= Quentin James =

American political organizer and strategist

Quentin James is an American political organizer and strategist.

James was born in Greenville, South Carolina. He dropped out of college in 2007 to join Barack Obama's presidential campaign within which he participated in early organizing efforts. After Obama's victory, he returned to education and earned a earned Bachelor of Arts in Africana studies from Howard University. In 2013, he co-founded Vestige Strategies, a political consulting firm, with his wife Stefanie Brown James, a former Obama campaign aide. In 2016, the couple founded The Collective PAC, a political action committee supporting African American candidates and increasing Black voter participation. According to James, who became the PAC's president, he "wanted to help turn the energy feeding Black Lives Matter protests into something more durable: greater political representation."
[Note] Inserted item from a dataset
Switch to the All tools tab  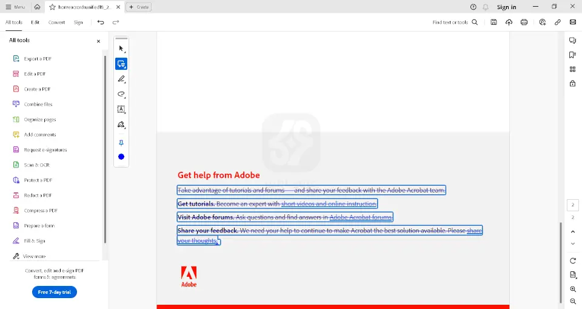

In the lead-up to the withdrawal of Joe Biden from the 2024 United States presidential election, James argued that not voicing support for Biden amidst calls for his withdrawal means disregarding the will of Black voters, who had significantly supported his nomination, and said if Biden steps down, Kamala Harris is the only viable alternative for the Democratic Party. Following this, after Harris announced her campaign on July 21, he was one of the chief political organizers in a coordinated effort to raise millions of dollars for her campaign during its first week. This was followed by a $4 million initiative to increase voter turnout among Black men. As election day was nearing, James was critical of some aspects of funding and strategy broadly on the Democratic side: He criticized Michael Bloomberg's "late money" approach whereby he looks for "unmet needs" after most other major donors have donated, and Future Forward PAC's "ad-making laboratory" concept whereby many ads are produced at great cost but only a fraction are aired—in order to create the most precisely targeted late advertising—as ineffective, saying: "time, not late money, is always our best weapon—but that’s where we are this cycle". After Harris lost the election, James commented: "Donald Trump increased his margins at the ballot box with men of color, with people of color overall, so there is something to this notion that people wanted change ... but I think that the issue here is that the change they're going to get is not what they were expecting."

James served on the National Board of Directors for the NAACP from 2009 to 2013. He has also held leadership roles with the Sierra Club's Sierra Student Coalition and worked for Ready for Hillary.